Ayrıca, teknisyenleri alırken işin doğrusunu yapıp kıdemlerini verdiğinizde (ki vermeniz lazım) diğer kabin memurlarına yönelik yaptığınız anlamsızlaşacaktır.  Birine kıdemini verip diğerine vermemek yakışık almaz. Bu resmen çifte standarttır.
Bu nedenle THY tarafından 305 in işe giriş şartlarının değişeceğini tahmin ediyorum.

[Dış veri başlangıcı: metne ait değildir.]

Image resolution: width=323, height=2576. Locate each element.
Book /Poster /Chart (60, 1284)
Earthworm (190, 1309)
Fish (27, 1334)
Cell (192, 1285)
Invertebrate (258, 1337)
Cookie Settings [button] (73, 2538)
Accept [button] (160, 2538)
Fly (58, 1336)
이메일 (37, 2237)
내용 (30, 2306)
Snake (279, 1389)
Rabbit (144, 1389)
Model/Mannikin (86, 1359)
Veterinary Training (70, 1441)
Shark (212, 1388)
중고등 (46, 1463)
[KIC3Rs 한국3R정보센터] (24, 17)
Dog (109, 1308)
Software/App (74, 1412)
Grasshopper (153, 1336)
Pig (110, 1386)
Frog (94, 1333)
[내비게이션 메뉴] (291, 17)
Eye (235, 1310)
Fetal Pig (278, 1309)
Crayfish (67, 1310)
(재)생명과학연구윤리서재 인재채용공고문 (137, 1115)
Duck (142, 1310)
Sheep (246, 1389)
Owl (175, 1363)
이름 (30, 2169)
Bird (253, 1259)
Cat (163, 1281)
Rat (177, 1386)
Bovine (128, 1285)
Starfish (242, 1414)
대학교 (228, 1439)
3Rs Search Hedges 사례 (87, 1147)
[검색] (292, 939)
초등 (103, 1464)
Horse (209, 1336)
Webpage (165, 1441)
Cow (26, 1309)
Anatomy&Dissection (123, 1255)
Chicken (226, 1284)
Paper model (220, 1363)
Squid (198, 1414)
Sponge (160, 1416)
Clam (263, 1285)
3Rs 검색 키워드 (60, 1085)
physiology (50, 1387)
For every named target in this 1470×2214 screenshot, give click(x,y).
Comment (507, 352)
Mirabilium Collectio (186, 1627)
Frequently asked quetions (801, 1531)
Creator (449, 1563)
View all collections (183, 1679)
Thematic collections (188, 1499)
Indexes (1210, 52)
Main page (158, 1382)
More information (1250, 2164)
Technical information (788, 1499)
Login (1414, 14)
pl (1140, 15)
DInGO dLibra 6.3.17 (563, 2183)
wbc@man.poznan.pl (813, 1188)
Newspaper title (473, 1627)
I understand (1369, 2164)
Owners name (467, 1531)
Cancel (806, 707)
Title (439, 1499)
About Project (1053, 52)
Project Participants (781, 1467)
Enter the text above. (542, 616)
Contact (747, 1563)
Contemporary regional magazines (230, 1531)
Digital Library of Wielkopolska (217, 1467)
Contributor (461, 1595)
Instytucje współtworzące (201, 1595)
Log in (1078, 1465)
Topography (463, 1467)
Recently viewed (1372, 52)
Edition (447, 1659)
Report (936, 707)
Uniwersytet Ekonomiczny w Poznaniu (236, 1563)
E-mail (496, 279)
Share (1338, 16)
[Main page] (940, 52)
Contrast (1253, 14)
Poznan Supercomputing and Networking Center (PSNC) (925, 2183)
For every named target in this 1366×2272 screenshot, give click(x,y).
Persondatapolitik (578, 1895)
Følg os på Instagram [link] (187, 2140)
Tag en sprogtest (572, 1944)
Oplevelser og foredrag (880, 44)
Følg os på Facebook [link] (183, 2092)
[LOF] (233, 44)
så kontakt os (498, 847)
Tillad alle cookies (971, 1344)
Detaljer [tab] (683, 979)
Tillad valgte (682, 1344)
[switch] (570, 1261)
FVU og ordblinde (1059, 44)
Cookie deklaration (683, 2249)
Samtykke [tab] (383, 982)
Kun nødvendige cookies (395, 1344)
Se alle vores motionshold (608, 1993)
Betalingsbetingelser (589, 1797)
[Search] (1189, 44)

Tabii ki, Aklın yolu bir ise…
12.02.2013 akşam üstü aldığım bilgiye göre, eyleme katıldığı iddia edilen ve işten cıkartılan teknisyenlerin hepsinin (39 KİŞİ) aldıkları tazminatları ile birlikte işten cıkartıldıkları kadroya geri dönüşü yapılacakmış. Buda şirketin ihtiyacı olan calışanı ile ihtiyacı olmadığını düşündüğü çalışanlarının arasında yaptıkları çifte standartın belgesi olmuştur. Bu tür bir karar ancak Ali babanın çiftliğinde alınabilir. 
NOT/ B737 Uçağnın üretim aşaması (Video) (Tıklayın)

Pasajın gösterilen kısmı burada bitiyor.